::: Excerpted text :::

Thank you, convener. I apologise for directing this question to Mr Thomson, but the paper that he submitted might have been a blue touchpaper for getting us to ask things.
We have heard concerns from other members about greater policy distinctiveness in Scotland but, according to the paper that you produced, the devo plus suggestion would have policy distinctiveness at a Scottish level concerning, for example, capital gains, stamp duty, VAT and corporation tax in particular. All of those have major implications for businesses. Is it your view that the benefits of having that policy distinctiveness at a Scottish level outweigh those extra issues for businesses?
Having local taxes, whether at a local level or a Scottish level, enables people at those levels to create taxes that are efficient for the sorts of businesses that they have in their areas. I do not think that we had room to supply it, but we have a very good table that shows the different types of taxation and how they are raised in Scotland compared with the rest of the UK.
For our major industries such as oil and gas, whisky and financial services, there are taxes that we can use particularly to encourage business start-ups or generally to encourage businesses in the areas where we are strong. Those might be very different from businesses in the south-east of England. There is not much debate in Scotland about the importance of non-dom taxes, for instance, whereas that issue causes great concern at Westminster because it is important in the south-east of England. The types of taxes that I am talking about would give businesspeople good levers.
What are we trying to achieve at the end of this? We are trying to achieve an environment that is good for business in each of the locations in the UK and Scotland. To provide financial levers to help the businesses in those areas is a positive move.
I want to throw the question out to the other panel members, because some of you have highlighted areas where policy distinctiveness might be a problem for your businesses. The usual concerns are about its possible negative consequences, but if we had policy distinctiveness there would surely be an opportunity to create at a Scottish level positive benefits for your companies. Have you thought about any areas in that respect?
Perhaps Hugh Andrew is a good person to answer first, given that he highlights competition policy in his submission.
First, on the tax issue, we too often look at the big-picture taxes such as corporation tax. When Ireland cut corporation tax to 12.5 per cent, it created a headquartersopoly economy, but those headquarters did not necessarily create real organic growth. A more persuasive argument would centre not on corporation tax but on a cut to employers’ national insurance contributions.
A business such as mine needs marginal gains and competitiveness. I am not necessarily talking about a huge amount, but over time, marginal gains can add up to an enormous amount for us. Too often in politics, there is a tendency to go for the big headline issue. We should take more of a look at the small, boring things. The weakness of competition policy in Scotland has been a huge problem. All parties should take on board the fact that the Office of Fair Trading can look at local monopolies in Scotland but, curiously, cannot consider Scotland itself as an entity.
What would others like to see?
I get a lot of support from Scottish Development International. That is great, but I am a little concerned about the funding that it might receive through UK Trade & Investment. SDI might need to increase its staff and ensure that the same amount of grant funding is available to SMEs in the future. That would be a good thing; indeed, I agree with many of the other panellists’ comments that it would be a good thing for Scotland to have some of these powers. However, we need to ensure that the same levels of funding—or, ideally, more—are available to SMEs. I also agree that NI contributions should be cut.

:::

What you have to do: Rewrite the testimony on Scottish tax powers starting at "Thank you, convener." and ending at "issues for businesses?", substituting "policy divergence" for every "policy distinctiveness".

::: Data block :::

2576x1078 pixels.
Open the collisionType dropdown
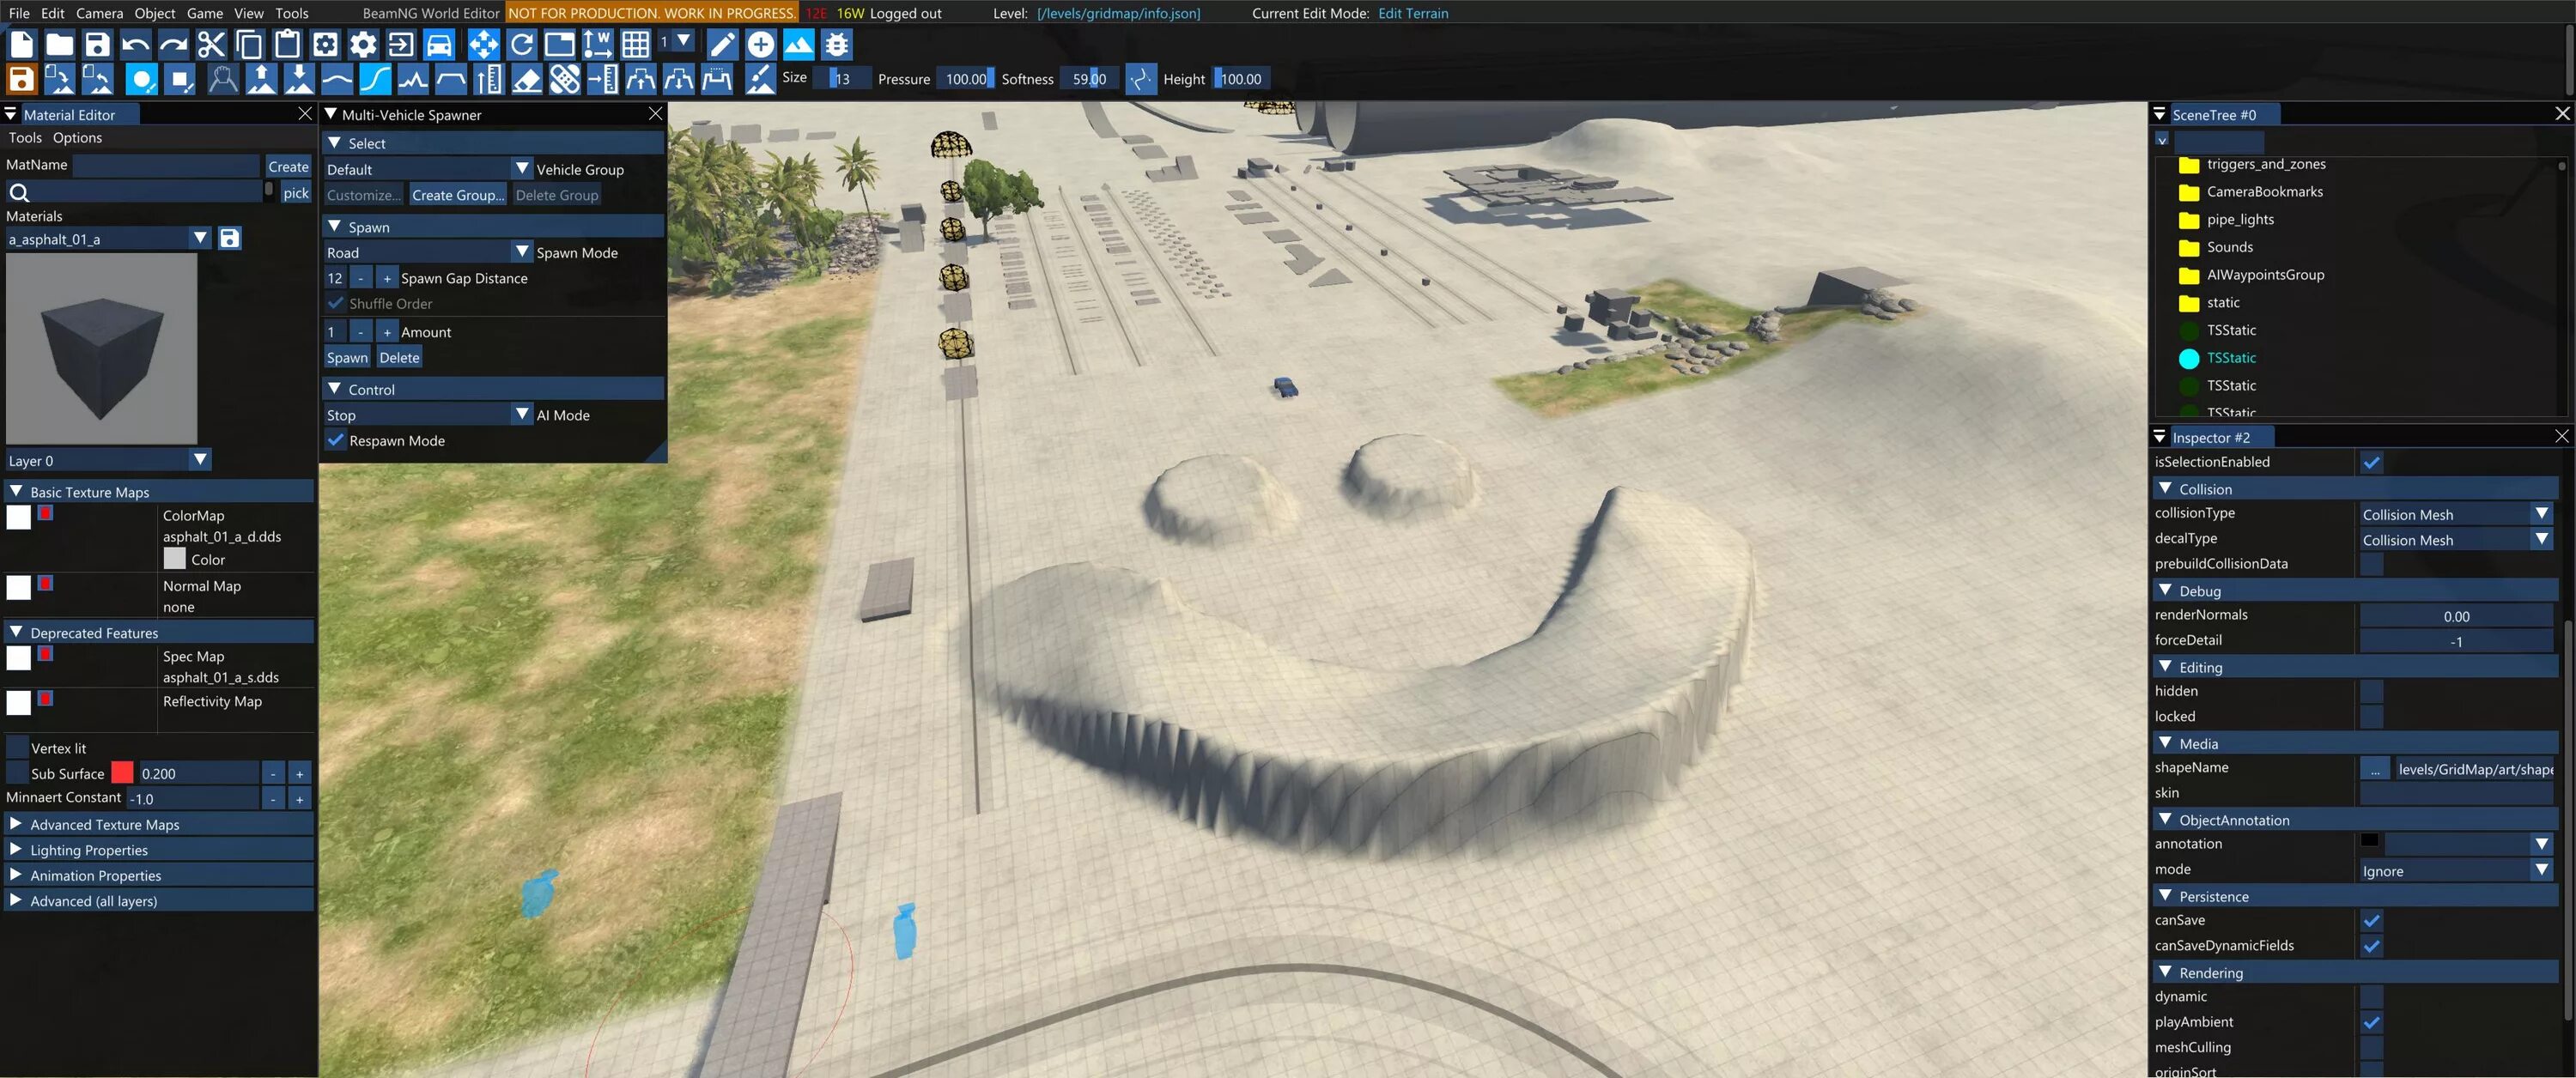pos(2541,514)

:::

Response to the exercise:
Thank you, convener. I apologise for directing this question to Mr Thomson, but the paper that he submitted might have been a blue touchpaper for getting us to ask things.
We have heard concerns from other members about greater policy divergence in Scotland but, according to the paper that you produced, the devo plus suggestion would have policy divergence at a Scottish level concerning, for example, capital gains, stamp duty, VAT and corporation tax in particular. All of those have major implications for businesses. Is it your view that the benefits of having that policy divergence at a Scottish level outweigh those extra issues for businesses?